For collectors, these pattern camouflage combat uniforms are some of the most highly sought items due to their scarcity and aesthetics. The units who wore the camo in WWII through the Viet Nam War tended to be more elite or highly specialized as their function dictated even better concealment than was afforded with the OD uniforms worn by regular troops.
Fast-forward to the present-day armed forces, where camouflage is now commonplace among all branches. The Navy, in 2007-2008, was the last to employ camo, a combination of varying shades of blue, for their utility uniforms citing the concealment benefits (of shipboard dirt and grime) the pattern affords sailors. All of the services have adopted the digital or pixellated camo that is either a direct-use or derivative of the Universal Camouflage Pattern (UCP) first employed (by the U.S.) with the Marine Corps when it debuted in 2002. Since then, collectors have been scouring the thrift and surplus shops, seeking to gather every digital camo uniform style along with like-patterned field gear and equipment.

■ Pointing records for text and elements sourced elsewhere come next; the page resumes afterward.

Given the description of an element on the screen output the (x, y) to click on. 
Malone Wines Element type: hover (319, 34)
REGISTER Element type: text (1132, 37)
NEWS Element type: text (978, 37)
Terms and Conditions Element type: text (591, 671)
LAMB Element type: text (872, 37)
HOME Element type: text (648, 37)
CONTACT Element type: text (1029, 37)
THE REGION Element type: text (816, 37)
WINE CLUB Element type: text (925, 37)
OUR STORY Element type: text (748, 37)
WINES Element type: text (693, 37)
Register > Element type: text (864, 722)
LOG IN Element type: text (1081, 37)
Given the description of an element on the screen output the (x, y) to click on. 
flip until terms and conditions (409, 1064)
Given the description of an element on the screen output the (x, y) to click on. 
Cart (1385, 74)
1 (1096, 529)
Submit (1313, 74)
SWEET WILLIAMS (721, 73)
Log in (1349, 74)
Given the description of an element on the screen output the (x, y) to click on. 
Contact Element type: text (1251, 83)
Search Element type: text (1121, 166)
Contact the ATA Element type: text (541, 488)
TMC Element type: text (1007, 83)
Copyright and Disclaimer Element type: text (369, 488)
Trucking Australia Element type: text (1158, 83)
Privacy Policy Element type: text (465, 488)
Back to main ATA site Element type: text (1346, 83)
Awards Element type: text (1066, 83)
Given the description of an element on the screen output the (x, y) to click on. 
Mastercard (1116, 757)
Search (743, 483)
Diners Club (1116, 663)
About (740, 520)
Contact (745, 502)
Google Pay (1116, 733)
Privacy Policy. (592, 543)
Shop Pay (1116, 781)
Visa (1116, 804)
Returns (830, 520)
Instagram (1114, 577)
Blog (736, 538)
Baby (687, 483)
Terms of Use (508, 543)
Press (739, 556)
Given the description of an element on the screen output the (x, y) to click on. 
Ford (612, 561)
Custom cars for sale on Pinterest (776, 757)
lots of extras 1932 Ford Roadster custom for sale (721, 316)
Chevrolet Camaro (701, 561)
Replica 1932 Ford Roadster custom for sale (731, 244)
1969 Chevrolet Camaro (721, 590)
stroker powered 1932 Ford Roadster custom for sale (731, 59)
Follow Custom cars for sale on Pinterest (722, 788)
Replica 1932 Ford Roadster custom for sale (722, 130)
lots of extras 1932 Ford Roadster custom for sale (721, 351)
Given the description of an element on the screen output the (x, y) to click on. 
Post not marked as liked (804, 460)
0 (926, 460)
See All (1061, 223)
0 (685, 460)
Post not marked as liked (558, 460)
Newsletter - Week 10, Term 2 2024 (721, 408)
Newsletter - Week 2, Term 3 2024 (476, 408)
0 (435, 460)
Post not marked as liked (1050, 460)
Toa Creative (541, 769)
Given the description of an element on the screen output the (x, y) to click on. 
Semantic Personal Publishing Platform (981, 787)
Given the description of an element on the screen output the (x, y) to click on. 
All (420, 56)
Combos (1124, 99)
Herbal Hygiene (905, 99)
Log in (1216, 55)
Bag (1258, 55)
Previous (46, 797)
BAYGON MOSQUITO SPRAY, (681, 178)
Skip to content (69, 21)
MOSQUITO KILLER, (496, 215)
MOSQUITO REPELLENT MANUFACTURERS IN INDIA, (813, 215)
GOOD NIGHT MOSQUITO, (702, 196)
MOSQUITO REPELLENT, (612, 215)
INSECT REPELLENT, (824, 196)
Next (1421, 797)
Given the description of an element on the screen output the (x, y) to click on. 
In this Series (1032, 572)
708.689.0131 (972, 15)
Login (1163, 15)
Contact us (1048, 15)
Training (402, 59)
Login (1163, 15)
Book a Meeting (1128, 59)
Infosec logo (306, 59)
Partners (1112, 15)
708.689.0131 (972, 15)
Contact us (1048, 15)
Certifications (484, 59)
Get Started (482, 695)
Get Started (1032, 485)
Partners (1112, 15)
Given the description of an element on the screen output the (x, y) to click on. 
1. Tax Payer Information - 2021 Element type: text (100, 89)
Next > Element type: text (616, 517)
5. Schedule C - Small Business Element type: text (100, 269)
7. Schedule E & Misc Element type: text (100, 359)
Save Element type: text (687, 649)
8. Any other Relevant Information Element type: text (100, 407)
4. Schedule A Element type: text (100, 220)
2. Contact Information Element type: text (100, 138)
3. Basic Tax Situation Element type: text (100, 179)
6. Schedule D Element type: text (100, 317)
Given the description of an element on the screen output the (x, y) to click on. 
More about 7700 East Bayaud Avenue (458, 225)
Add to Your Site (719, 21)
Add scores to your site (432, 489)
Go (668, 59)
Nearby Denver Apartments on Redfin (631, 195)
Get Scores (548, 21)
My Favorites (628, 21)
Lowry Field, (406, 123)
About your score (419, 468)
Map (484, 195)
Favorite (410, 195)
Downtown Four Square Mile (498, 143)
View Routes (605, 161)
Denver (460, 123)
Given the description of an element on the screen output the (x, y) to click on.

After a very limited testing cycle and what appeared to be a rush to get their own digital camo pattern, the U.S. Army rolled out their ACU or Army Combat Uniform with troops that were deploying to Iraq in 2005. With nearly $5 billion (yes, that is a “B”) in outfitting their troops with uniforms, the army brass announced this week that they are abandoning the ACU for a different pattern citing poor concealment performance and ineffectiveness across all combat environments. With the news of the change, the army has decided upon the replacement pattern, known as MultiCam, which has already been in use exclusively in the Afghanistan theater.
For collectors of MultiCam, this could be both a boon (making the items abundantly available) and a detractor (the limited pattern was more difficult to obtain which tended to drive the prices up with the significant demand). For those who pursue ACU, it could take decades for prices to start climbing which means that stockpiling these uniforms could be a waste of time and resources. Only time will tell.
Since the Civil War, the U.S. Army uniform has one very consistent aspect that soldiers and collectors alike can hang their hat upon…change.